A ideia da cultura como direito não é recente. A Declaração Internacional de Direitos Humanos, promulgada no pós-guerra, em 1948, prescreve, no artigo 27: “Todo ser humano tem o direito de participar livremente da vida cultural da comunidade, de fruir as artes”.

Aqui no Brasil, o direito à cultura está previsto no Artigo 215 da Constituição de 1988, que garante a todos o pleno exercício dos direitos culturais e o acesso às fontes da cultura nacional, complementado pela Emenda Constitucional nº 48, de 2005, que institui o Plano Nacional de Cultura, como dever do Estado a defesa e valorização do patrimônio cultural brasileiro; a produção, promoção e difusão de bens culturais; a formação de pessoal qualificado para a gestão da cultura em suas múltiplas dimensões; a democratização do acesso aos bens de cultura e a valorização da diversidade étnica e regional.

Então, se nossa legislação garante que toda pessoa tem direito ao acesso e à fruição cultural, por que esse direito ainda é negado, em muitos espaços, às pessoas com deficiência, neurodivergentes e com transtorno mental?

Foi diante desse cenário que criamos no Instituto IMPAR, em 2012, o Programa de Formação Cultural Arte para Todos, e desenvolvemos princípios e práticas aplicadas de acessibilidade em projetos de oficinas de teatro, dança, música e artes visuais, pesquisa e experimentação artística, produção de espetáculos teatrais e de eventos culturais.
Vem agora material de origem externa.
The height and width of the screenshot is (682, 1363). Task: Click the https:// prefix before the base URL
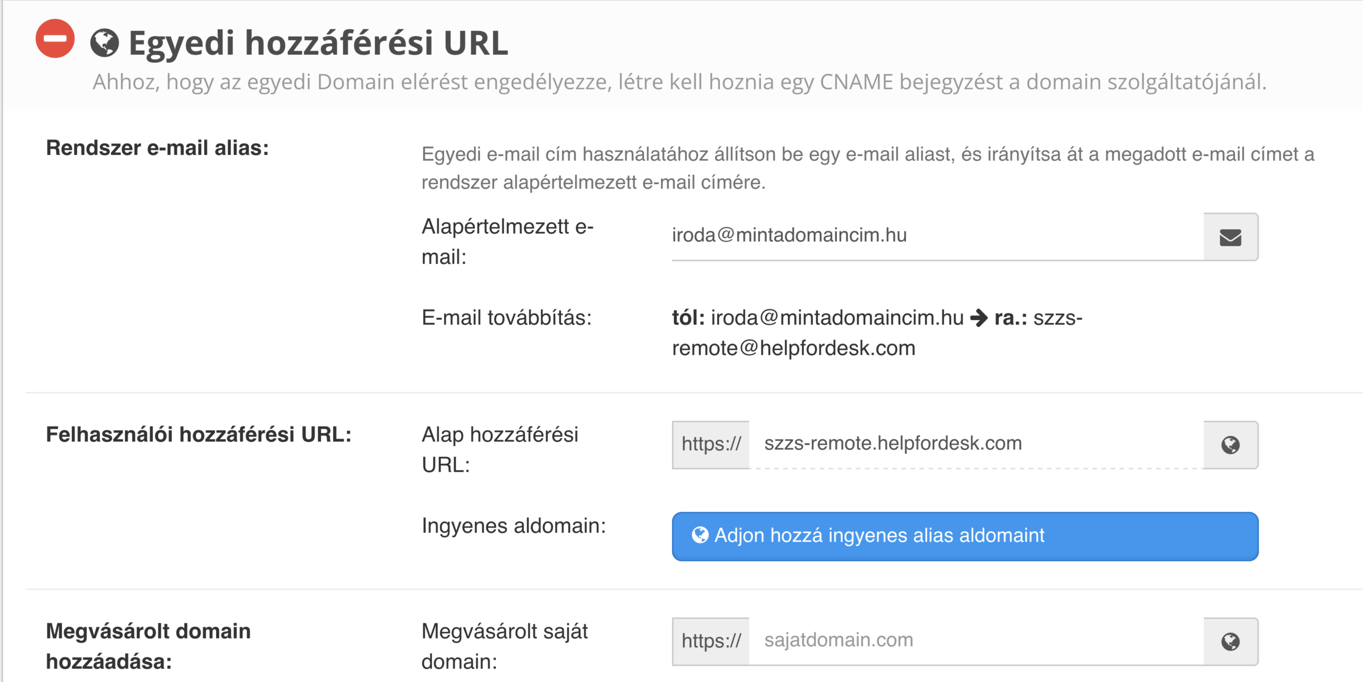coord(711,443)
E fazemos isso dentro de uma perspectiva de “fazer com” pessoas DEF participando do processo como artistas, alunos, consultores e integrantes da equipe técnica.

A experiência de anos de convívio com pessoas DEF (uma expressão criada por pessoas com deficiência para se referir a si próprias e a outras pessoas com deficiência, em substituição à sigla PcD) me faz compreender a acessibilidade cultural como conjunto de medidas necessárias para eliminar barreiras e promover a participação destas pessoas na vida cultural da cidade.  

Nesta trajetória, acompanhei a aprovação da Lei Nacional da Inclusão, em 2015, e pude constatar importantes avanços e conquistas no âmbito da acessibilidade física e comunicacional, já que hoje encontramos muitos espaços e prédios públicos e privados com a acessibilidade física adequada e também dispomos de ferramentas tecnológicas e dispositivos sociais que garantem a acessibilidade comunicacional para pessoas surdas e cegas.

Mas o grande abismo, no meu entender, ainda está nos aspectos da acessibilidade atitudinal, ou seja, na mudança de comportamento, o que passa pela redução do preconceito e do pensamento capacitista, que pressupõe que pessoas com deficiência não são capazes de produzir ou se inserir na sociedade, por estarem fora de um padrão físico, intelectual ou mental predeterminados.

Para construir esse entendimento anticapacitista é necessário que as pessoas entendam que o respeito à diversidade humana é um princípio fundamental, porque como humanos somos diversos, existimos e nos manifestamos de diferentes maneiras.

É necessário respeitar o direito das pessoas DEF de existirem com uma estética própria de acordo com as características do seu corpo e das suas formas de expressão; e abrir os sentidos e se permitir apreciar a estética de trabalhos produzidos por artistas DEF. É necessário reconhecer a existência da Cultura DEF e de suas múltiplas potencialidades e benefícios para a coletividade.

Então, se você ainda se está inserido neste universo da cultura do acesso, comece a prestar atenção e observe como todas essas questões também podem impactar de forma positiva na sua vida, dos seus familiares, amigos, vizinhos e na vida de muitas pessoas que fazem parte da sua rede profissional.


Iraci Seefeldt é jornalista, artista de teatro, gestora cultural, e Coordenadora de Projetos do Instituto IMPAR, de Joinville, e consultora em Acessibilidade Cultural.